Stored entries
Content starts

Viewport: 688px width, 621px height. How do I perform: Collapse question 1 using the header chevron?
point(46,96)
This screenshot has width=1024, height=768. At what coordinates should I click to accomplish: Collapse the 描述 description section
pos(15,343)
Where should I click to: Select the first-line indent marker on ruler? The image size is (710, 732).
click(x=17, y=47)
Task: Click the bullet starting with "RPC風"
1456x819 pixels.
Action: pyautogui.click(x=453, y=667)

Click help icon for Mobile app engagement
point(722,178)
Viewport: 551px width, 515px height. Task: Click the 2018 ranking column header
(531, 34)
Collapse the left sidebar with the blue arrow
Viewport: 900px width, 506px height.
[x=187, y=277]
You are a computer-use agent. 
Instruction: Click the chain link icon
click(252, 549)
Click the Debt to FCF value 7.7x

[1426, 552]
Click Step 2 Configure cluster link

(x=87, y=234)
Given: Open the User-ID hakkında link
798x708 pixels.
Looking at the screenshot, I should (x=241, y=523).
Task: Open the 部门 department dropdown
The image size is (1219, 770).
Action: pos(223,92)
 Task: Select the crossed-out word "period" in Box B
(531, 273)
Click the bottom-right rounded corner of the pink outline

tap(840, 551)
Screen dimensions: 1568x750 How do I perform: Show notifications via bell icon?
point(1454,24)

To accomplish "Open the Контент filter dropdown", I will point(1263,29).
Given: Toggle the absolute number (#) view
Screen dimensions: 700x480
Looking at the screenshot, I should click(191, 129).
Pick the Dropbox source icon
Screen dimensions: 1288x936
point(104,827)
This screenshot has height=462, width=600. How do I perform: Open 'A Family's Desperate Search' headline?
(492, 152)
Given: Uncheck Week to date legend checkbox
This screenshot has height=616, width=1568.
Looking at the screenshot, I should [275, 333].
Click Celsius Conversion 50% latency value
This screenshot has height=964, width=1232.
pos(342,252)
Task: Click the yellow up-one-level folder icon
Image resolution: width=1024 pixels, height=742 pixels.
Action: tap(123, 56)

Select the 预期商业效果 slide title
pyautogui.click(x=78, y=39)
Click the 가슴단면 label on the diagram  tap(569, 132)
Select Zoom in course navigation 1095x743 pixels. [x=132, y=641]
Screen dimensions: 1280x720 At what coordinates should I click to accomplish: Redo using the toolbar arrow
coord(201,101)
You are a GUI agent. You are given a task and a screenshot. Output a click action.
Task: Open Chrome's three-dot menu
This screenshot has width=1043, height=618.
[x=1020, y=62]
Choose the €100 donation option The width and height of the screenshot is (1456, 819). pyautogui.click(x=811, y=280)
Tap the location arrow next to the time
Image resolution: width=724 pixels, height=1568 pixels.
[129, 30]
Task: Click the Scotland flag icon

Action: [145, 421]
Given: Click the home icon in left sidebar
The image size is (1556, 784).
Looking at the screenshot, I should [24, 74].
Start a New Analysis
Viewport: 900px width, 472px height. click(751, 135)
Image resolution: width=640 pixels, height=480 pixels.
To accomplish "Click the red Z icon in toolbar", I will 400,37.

Content ends

--- What is needed ---
Write out every line from the entries where "dropdown" appears.

--- Solution to this problem ---
Task: Open the 部门 department dropdown
To accomplish "Open the Контент filter dropdown", I will point(1263,29).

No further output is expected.